Today, as many as 5.1 million Americans suffer from Alzheimer’s. As the baby boomers march past age 65, that number could more than double in just a few decades.
We’ve made considerable progress in the fight against Alzheimer’s and other dementias, but much more needs to be done right away, because people who face the challenges of caring for someone with Alzheimer’s need help now.
The Obama administration has announced an historic $156 million commitment to address what is needed to confront Alzheimer’s disease. The National Plan to Address Alzheimer’s Disease is a roadmap that will help us meet our goal to prevent and effectively treat Alzheimer’s disease by 2025. This is a truly national plan, based on a strong partnership with every part of the Alzheimer’s community, including scientists, patient advocates, and people living with the disease.
This plan lays out a blueprint for expanding research in prevention and treatment and getting the most-promising drugs from discovery into clinical trials. We will also figure out ways to move best practices out of the research journals and into exam rooms as soon as possible.
As we asked for input on the plan, it was crystal clear that our nation couldn’t wait until the strategy became final to start taking action. Thanks to the President’s commitment, work is already underway, including exciting new clinical research projects that may yield breakthroughs in just a few years.
To help those who are dealing with Alzheimer’s today, we have launched a targeted awareness campaign to help people with Alzheimer’s and their caregivers find resources that can help them manage the disease.
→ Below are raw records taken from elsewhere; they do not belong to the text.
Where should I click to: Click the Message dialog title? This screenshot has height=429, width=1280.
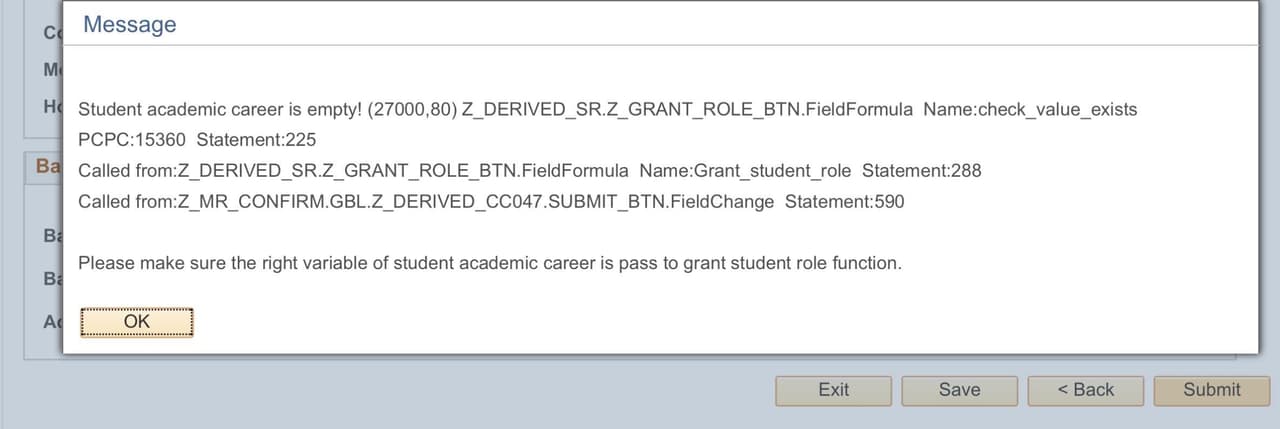pos(130,25)
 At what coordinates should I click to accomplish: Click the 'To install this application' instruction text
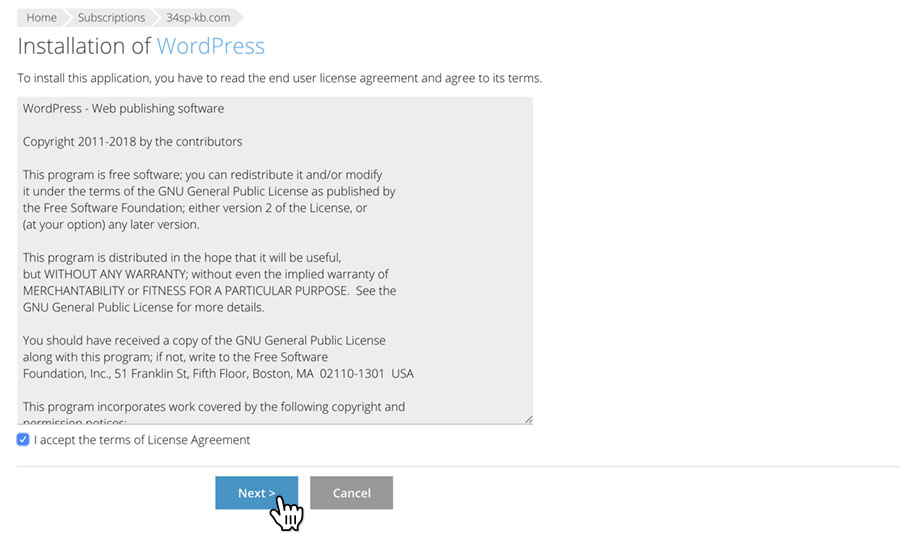(280, 78)
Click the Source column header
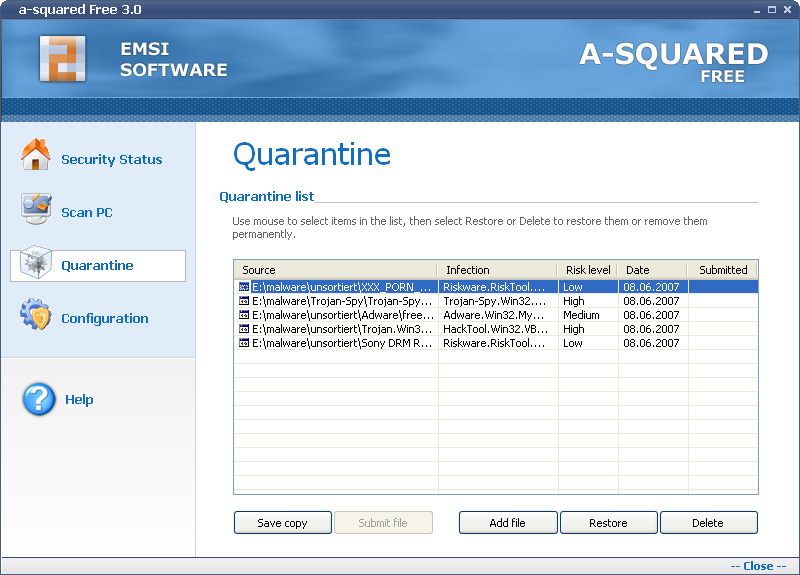The height and width of the screenshot is (575, 800). pyautogui.click(x=335, y=270)
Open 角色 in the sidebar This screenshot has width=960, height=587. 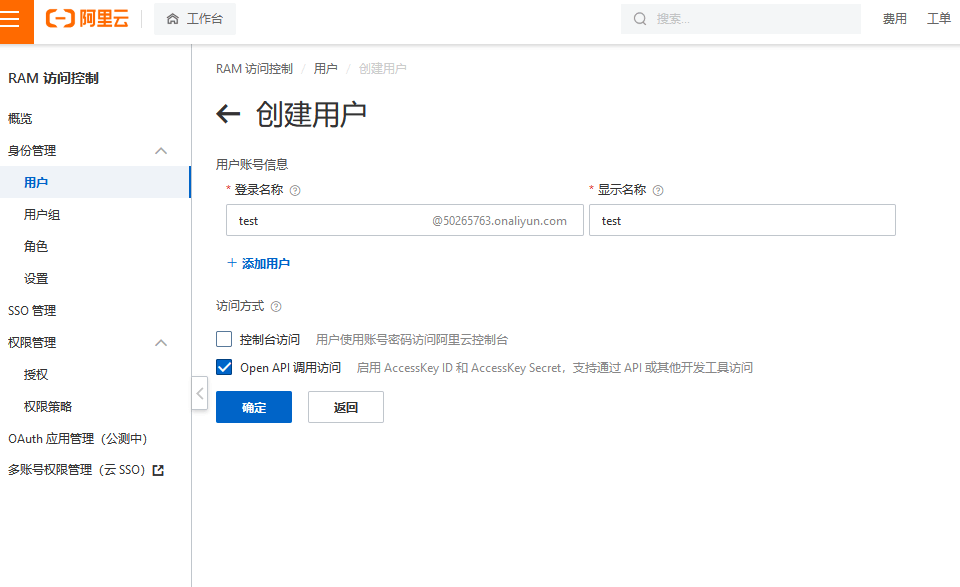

We’ve launched www.Alzheimers.gov, a website that caregivers told us they need. This site is a one-stop shop for information about a range of questions that people helping people with Alzheimer’s often face:
The TV ad below is part of a national campaign to inform the public about the resources available at Alzheimers.gov.
In creating this plan we also heard that we needed more information for health care providers. So we have funded Geriatric Education Centers around the country to develop curricula and free training on Alzheimer’s and dementia for health professionals. Videos and fact sheets to help busy providers recognize the symptoms of Alzheimer’s and improve the care they provide will be posted on the new website this summer.
These steps in research and education are the cornerstones of an ambitious and aggressive agenda to improve the lives of people living with Alzheimer’s disease and their families.